Following a number of killings in India linked to false information spread across social media, messaging service WhatsApp has come up with a plan.
The company has announced a new initiative that will provide up to $50,000 to independent researchers studying how misinformation and propaganda spread across social media platforms.
"Each awardee will retain all intellectual property rights to their data and analyses. WhatsApp staff may provide guidance, but investigators are responsible for carrying out the scope of work,"
reads the WhatsApp Research Awards for Social Science and Misinformation.
The company specifies eligibility criterion, terms and conditions and other important information for the interested participants. It notes that preference will be given to research conducted in countries where WhatsApp is a prominent medium of communication-- India, Brazil, Indonesia, Mexico, etc.
The document also talks about two workshops that the WhatsApp invites award recipients are invited to attend.
While the first workshop focuses on how the WhatsApp product works as well as context on the focus area of misinformation; the second workshop "will allow awardees to present their initial research findings to WhatsApp and other awardees, providing an opportunity to contextualize their findings with each other."
The last few weeks have witnessed people taking to vigilante justice, by attacking, beating and killing innocents after being triggered by fake warnings of child-trafficking rings or organ harvesters sent via the WhatsApp messaging service. In the latest incident, which took place last week, a mob killed five innocent people after they were accused of trafficking children.
The issue has grown prominent enough in India that the government has called on WhatsApp to address it.
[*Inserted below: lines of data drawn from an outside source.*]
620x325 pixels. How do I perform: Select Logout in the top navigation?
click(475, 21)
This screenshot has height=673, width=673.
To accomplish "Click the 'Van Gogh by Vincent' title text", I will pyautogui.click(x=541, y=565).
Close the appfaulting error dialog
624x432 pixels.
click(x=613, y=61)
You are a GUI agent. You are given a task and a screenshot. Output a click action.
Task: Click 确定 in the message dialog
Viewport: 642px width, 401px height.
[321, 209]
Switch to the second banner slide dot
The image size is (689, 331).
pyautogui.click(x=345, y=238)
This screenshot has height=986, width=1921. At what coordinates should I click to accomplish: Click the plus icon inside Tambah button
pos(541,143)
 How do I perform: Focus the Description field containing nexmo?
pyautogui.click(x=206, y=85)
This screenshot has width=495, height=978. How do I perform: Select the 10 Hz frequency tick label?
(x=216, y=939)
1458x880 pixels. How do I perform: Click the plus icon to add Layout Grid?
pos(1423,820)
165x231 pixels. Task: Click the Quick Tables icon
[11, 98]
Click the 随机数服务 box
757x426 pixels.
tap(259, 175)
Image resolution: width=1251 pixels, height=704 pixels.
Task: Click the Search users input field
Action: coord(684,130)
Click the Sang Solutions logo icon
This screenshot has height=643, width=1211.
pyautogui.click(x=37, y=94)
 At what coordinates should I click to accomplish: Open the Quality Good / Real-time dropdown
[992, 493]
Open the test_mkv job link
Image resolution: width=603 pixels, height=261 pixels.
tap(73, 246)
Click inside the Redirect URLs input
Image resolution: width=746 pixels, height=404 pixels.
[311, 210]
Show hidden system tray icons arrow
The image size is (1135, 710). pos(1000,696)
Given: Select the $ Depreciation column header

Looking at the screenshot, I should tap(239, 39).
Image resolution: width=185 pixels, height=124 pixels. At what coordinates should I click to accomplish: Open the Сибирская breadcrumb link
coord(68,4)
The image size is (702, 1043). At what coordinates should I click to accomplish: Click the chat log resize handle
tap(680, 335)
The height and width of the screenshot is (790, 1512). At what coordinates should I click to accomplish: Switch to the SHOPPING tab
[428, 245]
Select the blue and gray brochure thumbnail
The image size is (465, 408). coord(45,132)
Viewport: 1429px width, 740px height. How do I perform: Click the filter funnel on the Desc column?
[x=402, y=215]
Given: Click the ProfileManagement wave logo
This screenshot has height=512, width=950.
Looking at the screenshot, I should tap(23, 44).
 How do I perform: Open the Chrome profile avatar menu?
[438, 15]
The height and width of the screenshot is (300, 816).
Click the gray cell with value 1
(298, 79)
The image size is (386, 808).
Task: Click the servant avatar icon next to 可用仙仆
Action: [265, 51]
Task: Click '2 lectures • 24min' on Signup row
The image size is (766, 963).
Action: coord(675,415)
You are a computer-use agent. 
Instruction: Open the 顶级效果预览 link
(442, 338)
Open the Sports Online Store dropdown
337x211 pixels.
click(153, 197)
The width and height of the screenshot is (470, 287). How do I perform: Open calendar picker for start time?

In a statement published Tuesday, India’s technology ministry said WhatsApp “cannot evade accountability and responsibility” for the spread of false information, and called on the company to “take immediate action to end this menace”
WhatsApp sent a letter to India’s Ministry of Electronics and Information Technology to address the issue, promising to introduce new features intended to prevent the spread of hoax messages in India. The company called for a unified approach to address the problem, with “government, civil society and technology companies working together.
The company has outlined some of the steps it has taken and intends to take further in order to facilitate the curbing of the spread of misinformation on its platform.
WhatsApp said it has given group administrators the ability to decide who gets to send messages within a group and has made it easier for users to distinguish when a message has been forwarded, as the false messages are often spread that way.
As far as any sort of automated system that can weed out the hoax messages, which seems to be what India’s government was calling for, WhatsApp kicked the can. Instead, the company said that dealing with the messages would require a unified effort for all parties involved, especially the government, instead of just a technological solution to the problem.